Really enjoying the bike. I tried the CAAD 10-5, Synapse Apex, and Trek 1.2 and like it the best of all three. Also, it's on sale now from Cannondale for $1799. CAAD 10-5 was around $1500.

Happy I bought it!

v/r

Allen

2012 Cannondale Supersix 105


----------



## qatarbhoy (Aug 17, 2009)

Shimano 105s are great pedals and good value. The pedals and cleats last a long time, but try to avoid walking in cleats on gravel and other rough surfaces. I started with Shimano RO-86 shoes (nylon sole), also bought online, and I find Shimano shoes run to size - I'm a 44 and their 44s fit me perfectly.



> _Next shop I went to, I told the guy I was looking for a carbon shoe - either carbon weave or carbon composite - for around $130. He told me I wasn't going to find a carbon shoe for less than $200...so I set out to prove him wrong. _


Indeed. My new shoes are Louis Garneaus with carbon soles. I bought them online for $69 - down from nearly $300.


----------



## Defy (Apr 22, 2012)

I have the 105 pedals and I really like them. I lowered the tension from the beginning and they are very easy to clip in and out of. I chose this over the 540 pedals bc it was all metal and the base was wider. 

My shoes are several levels below, I got the shimano r77 (I believe), the bottom is not carbon and it's all Velcro. The shoes fit me great and I bought it at performance bikes where I tried them on. I paid $8 more than amazon but i was able to try them on. I bought the pedals from amazon tho bc they were way cheaper. 

Overall, I like the all shimano combo. I plan on using it for many years.


----------



## qatarbhoy (Aug 17, 2009)

> _The shoes fit me great and I bought it at performance bikes where I tried them on. I paid $8 more than amazon but i was able to try them on._


Good on you for supporting the shop that helped you out.


----------



## xjbaylor (Dec 28, 2006)

Ventruck said:


> Supposedly the lowest setting is still higher than Look's highest last I heard.

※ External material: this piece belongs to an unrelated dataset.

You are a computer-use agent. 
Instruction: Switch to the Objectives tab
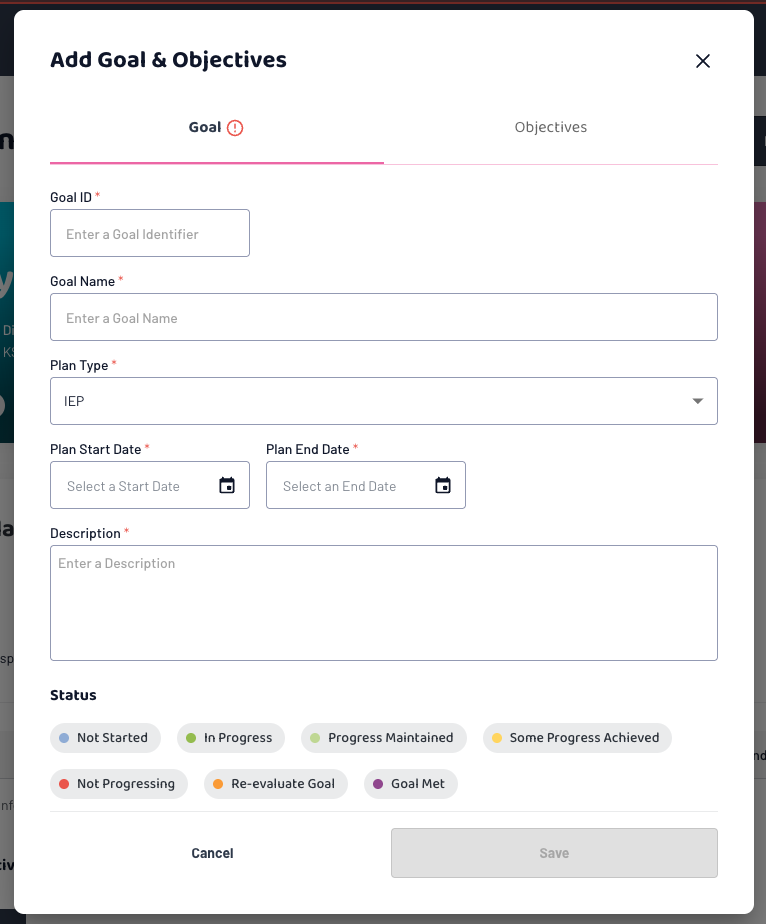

I agree that the 105 is a great pedal, however, this statement is very inaccurate. My last Look pedals were the Blade Carbon Ti's in 16Nm and the effort required to unclip was greater than my 7900's by a significant margin. 

Not trying to call you out, just didn't want the OP going out with some sort of self-fulfilling prophecy that he was going to have release issues floating over his head. 

For the OP, I have 105's on one bike, and the Dura Ace carbons on another. The 105 pedals are every bit as good, I don't notice any difference in use, except that the DA pedals spin so easily it is less likely to be hanging in the perfect position when you go to clip. In essence, the 105 is the better pedal in use.


----------



## memphis (Aug 5, 2012)

Well, I got my Shimano 105 pedals and SH-R133L shoes the other day. At under $220.00 for this combo shipped to my door in 4 days, it's needless to say that I'm very pleased with the deal I got. The shoes alone, which have carbon fiber composite soles, would have been >$200 at the LBS. 

I've done >100 mi. with this combo so far, and love it.

The pedals are great - no complaints. Quite easy to clip in and out...I have not needed to fiddle with the tension adjustment. 

The combo works very, very well - in fact, I've gone from a 17 mph average with my MTB shoes to 25 mph average with these shoes and pedals!

OK, just kidding, but I can tell you that there is a perceptible increase in pedaling efficiency due to the stiff composite soles and wide pedal surface area, especially when climbing hills or sprinting. Any flex I can feel is certainly not happening in the shoes or pedals, but is in the tires, wheels, and, to a lesser extent, the frame.

So, to summarize, I'm very happy with this combo, and it looks snazzy with my white Scott CR-1, too!

Highly recommend!

John
Memphis


----------